===== Material

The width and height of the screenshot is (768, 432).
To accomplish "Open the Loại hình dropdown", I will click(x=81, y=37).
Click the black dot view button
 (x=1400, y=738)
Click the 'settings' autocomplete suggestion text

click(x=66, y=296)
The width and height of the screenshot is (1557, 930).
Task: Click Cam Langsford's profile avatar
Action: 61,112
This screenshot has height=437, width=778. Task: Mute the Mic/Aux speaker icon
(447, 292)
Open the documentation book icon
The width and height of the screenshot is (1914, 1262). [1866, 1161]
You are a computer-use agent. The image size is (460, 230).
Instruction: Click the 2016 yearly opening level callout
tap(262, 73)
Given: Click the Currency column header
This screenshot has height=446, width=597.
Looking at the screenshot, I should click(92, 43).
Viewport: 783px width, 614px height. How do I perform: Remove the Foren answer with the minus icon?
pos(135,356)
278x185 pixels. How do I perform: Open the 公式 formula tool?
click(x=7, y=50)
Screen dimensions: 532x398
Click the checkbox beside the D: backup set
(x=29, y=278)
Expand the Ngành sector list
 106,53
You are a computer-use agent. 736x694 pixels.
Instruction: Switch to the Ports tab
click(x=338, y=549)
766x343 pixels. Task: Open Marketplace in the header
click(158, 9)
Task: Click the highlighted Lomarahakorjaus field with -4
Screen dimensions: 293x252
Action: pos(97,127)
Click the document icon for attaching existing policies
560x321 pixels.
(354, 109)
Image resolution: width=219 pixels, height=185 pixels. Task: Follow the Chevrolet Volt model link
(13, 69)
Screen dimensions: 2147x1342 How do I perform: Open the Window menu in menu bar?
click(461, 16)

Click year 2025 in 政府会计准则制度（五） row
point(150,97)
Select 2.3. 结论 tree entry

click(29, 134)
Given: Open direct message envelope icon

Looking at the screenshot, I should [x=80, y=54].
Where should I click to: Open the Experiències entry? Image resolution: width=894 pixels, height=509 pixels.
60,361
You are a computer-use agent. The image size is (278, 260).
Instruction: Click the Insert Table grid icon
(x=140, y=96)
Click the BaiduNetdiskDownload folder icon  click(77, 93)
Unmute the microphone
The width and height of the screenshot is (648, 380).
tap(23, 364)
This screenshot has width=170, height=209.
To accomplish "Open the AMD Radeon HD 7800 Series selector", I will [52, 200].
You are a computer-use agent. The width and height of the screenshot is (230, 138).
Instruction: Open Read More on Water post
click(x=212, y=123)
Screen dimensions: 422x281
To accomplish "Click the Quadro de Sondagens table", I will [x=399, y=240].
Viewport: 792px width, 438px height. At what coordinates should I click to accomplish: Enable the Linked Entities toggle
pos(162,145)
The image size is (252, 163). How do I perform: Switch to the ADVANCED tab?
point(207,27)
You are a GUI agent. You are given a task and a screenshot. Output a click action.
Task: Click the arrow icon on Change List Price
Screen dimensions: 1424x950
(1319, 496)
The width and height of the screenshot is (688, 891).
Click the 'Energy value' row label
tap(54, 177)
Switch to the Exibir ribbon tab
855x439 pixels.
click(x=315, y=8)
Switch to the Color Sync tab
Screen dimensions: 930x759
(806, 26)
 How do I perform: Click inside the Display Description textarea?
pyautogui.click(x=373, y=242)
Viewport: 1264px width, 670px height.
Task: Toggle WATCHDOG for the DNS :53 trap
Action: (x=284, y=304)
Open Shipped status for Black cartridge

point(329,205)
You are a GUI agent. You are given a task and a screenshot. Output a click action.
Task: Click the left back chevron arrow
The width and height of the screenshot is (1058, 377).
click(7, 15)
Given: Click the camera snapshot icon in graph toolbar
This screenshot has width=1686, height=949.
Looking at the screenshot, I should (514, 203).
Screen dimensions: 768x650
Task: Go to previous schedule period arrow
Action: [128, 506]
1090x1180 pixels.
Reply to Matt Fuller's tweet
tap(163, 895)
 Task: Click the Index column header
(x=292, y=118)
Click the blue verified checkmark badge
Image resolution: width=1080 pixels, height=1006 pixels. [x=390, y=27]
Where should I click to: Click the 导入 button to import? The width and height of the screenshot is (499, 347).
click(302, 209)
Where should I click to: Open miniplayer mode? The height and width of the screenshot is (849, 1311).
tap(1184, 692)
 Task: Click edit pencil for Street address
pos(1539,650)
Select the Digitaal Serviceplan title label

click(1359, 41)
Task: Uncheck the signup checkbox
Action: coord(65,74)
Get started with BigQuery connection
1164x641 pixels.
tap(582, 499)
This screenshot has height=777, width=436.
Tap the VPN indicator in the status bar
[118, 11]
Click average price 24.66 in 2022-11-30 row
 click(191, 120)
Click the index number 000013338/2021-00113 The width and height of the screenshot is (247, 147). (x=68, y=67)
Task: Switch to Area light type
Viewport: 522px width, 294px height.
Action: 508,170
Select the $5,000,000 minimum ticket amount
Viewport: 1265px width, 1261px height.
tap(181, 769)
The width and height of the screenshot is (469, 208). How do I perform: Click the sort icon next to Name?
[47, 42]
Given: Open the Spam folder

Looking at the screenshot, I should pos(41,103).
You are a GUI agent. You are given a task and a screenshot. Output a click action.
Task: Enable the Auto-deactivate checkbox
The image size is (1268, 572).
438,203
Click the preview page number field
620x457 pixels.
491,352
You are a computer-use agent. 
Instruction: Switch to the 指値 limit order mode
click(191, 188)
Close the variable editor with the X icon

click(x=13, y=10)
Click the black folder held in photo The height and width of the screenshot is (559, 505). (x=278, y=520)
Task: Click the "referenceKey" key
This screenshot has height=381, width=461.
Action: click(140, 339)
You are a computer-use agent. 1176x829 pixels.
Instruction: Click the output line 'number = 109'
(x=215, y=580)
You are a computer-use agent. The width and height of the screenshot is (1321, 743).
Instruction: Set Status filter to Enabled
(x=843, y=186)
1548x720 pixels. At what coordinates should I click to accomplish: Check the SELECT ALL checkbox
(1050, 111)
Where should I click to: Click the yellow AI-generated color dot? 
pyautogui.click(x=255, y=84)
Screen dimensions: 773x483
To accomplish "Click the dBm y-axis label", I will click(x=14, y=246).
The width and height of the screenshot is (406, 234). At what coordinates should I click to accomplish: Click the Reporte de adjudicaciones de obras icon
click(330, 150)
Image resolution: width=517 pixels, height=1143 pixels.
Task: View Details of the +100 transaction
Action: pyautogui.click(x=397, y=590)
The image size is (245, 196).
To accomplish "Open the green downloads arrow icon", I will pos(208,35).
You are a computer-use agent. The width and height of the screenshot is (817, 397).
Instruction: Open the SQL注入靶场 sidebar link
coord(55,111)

==========

• Written instruction: Filter the lines above, keeping only those that contain the string "accomplish", and copy each one.

• Output for this exercise:
To accomplish "Open the Loại hình dropdown", I will click(x=81, y=37).
To accomplish "Open the AMD Radeon HD 7800 Series selector", I will [52, 200].
To accomplish "Click the Quadro de Sondagens table", I will [x=399, y=240].
Viewport: 792px width, 438px height. At what coordinates should I click to accomplish: Enable the Linked Entities toggle
1548x720 pixels. At what coordinates should I click to accomplish: Check the SELECT ALL checkbox
To accomplish "Click the dBm y-axis label", I will click(x=14, y=246).
The width and height of the screenshot is (406, 234). At what coordinates should I click to accomplish: Click the Reporte de adjudicaciones de obras icon
To accomplish "Open the green downloads arrow icon", I will pos(208,35).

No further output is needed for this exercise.